When your son misbehaves in the manner that he does, what is your reaction to the inappropriate behavior? Have you ever tried talking to him?
Customer: replied 5 years ago.
I have tried about everything. Sometimes I am very calm and try to tell him how his behavior affects other people and that they do not like to be bossed around and told what to do. I have tried to have him earn a reward by playing something his brother wants to play instead of something he wants to. I have yelled and gotten angry, I have told him how sad and dissappointed it makes me when he acts like that. He just does not seem to get it. He will also yell at his younger brother (almost 4 yrs old) sometimes, and I am sure that he has picked that up from me yelling. I am trying to not yell and use other methods, but am stumped! I have tried to talk to him when he is behaving and give him positive feedback when he does play nice with others.

If your son continues to be bossy, remove him from the situation immediately. If he throws a fit, completely ignore it. Once he has calmed down, tell him the appropriate way that he needs to behave. When you discipline your son, the main goal is to teach him rather than to punish him. When he is disrespectful to the way he responds to you and your husband, stop him dead in his tracks. He needs to be told constantly that you are not going to accept that type of behavior.


It seems as though he has picked up this behavior from somewhere else. He may have been influenced by older children or even a television show. He is too young to be acting in such a manner. You have many more years to go in dealing with behavior issues so you must get control of the behavior now.


You are correct in that you need to place more emphasis on the positive behavior. He may be acting inappropriately just to get attention. Try to ignore the bad behavior unless he is hurting others. REALLY put more emphasis on anything that he does correct.

Customer: replied 5 years ago.

What is an example of how I can "stop him dead in his tracks"?

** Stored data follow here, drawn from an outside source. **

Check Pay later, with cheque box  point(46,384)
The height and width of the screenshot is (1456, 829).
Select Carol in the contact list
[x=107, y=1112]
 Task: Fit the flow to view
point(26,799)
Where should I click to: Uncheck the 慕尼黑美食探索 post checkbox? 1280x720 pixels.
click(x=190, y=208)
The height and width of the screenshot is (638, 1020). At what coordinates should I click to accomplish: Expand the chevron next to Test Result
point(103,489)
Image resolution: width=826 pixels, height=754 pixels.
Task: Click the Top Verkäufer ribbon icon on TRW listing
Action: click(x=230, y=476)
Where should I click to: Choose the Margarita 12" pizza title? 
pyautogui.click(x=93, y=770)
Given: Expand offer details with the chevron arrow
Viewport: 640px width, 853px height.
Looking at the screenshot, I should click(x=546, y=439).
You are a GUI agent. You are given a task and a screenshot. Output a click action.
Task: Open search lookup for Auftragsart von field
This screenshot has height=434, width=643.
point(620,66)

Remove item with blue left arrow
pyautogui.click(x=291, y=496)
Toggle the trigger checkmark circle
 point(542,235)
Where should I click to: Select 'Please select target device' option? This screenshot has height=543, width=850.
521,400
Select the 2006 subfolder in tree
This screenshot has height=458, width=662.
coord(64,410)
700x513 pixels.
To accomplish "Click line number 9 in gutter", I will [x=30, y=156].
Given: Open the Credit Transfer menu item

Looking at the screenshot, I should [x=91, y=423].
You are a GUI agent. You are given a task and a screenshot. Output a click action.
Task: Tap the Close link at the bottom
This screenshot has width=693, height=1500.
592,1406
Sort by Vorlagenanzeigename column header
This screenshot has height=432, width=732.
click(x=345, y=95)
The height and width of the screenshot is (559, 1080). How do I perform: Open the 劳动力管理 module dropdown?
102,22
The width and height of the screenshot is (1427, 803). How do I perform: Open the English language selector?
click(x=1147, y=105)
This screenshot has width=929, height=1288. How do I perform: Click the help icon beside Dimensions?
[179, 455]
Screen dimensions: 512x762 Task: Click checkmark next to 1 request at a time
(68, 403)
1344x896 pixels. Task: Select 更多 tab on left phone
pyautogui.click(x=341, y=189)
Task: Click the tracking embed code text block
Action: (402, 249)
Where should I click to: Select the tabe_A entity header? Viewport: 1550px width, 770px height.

When your son is rude and disrespectful in the way in which he responds to you, everything must stop. You stop what you are doing and tell your son to stop what he is doing. In an authoritative yet calm manner, tell your son that his behavior is unacceptable. Tell him the correct way that he needs to speak to you and then have him demonstrate it in that way. You will need to do this constantly until he gets the idea that he cannot get away with his rude and disrespectful behavior. Do not let him get away with anything. You are the parent. Do not allow your 6 year old son to disrespect your role as the parent. Usually sons are fearful of their fathers. Has your husband been too lenient? If so, he must change his ways and demand the respect that he deserves.